Of course, Carothers’ opinion is now as valuable as the rest of ours, but it’s interesting that the idea of blowing up the D-I landscape isn’t unique to bloggers like me. Also notable is that URI AD Thorr Bjorn wonders what will happen to the northern-based CAA football schools once Old Dominion and Georgia State join the league and expand it to 14 members.

Asked if the northern schools might form their own league, Bjorn said “…as of right now, we have no immediate plans to change,” which sure sounds like it’s being pondered for a few years down the road. Stay tuned.

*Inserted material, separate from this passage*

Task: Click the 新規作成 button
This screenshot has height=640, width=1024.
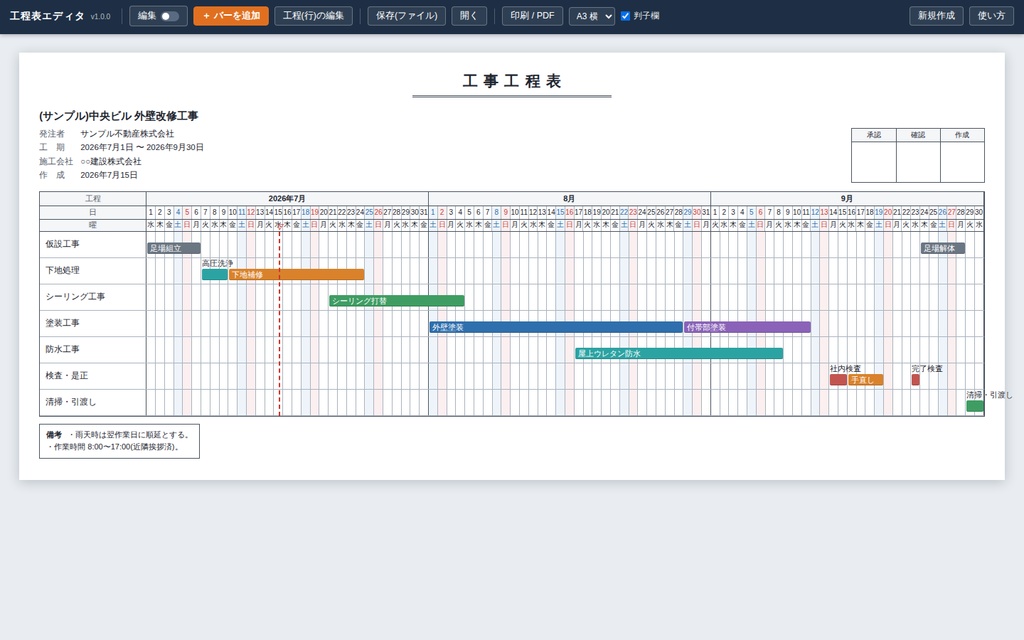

Email Jerry at defiantlydutch@yahoo.com. And join the Defiantly Dutch group at Facebook today!

1 comment:

Tommy said...

I can assure you the KU empire will not crumble any time soon. How do I know this? Because if there's any sign of that happening, Bill Self might do what Larry Brown (buy recruit Vincent Askew a flight home), John Calipari (Brown assistant) or Roy Williams (enabler) would have done.

In fact, I once witnessed some KU basketball shadiness in spring 1998, in my Greek and Roman Mythology class.

I always sat next to my friend in a class of about 500 people in a huge theater. When the professor passed out tests, it was done with Scantrons, bubble sheets. You fill in your six-digit KU ID on the form and take the test. We did this, like always.

A KU player we noticed that was in our course, he did that, too. But then he did something different than the other 499 students in the room -- he passed the Scantron form and the test questions to what I presume was a tutor sitting to his right, picked up his gear and walked out of the room. He never came back. That guy, though, sat there and took the test.

Maybe I saw it wrong. Maybe I saw only a part of what happened and something else I didn't would've made sense of this. But that's what I saw, and we never were able to come to any other conclusions.

Raef LaFrentz was a cheater.

Anyway, that's my story for now. Less than four months until you can hear the Rock Chalk chant in all its glory!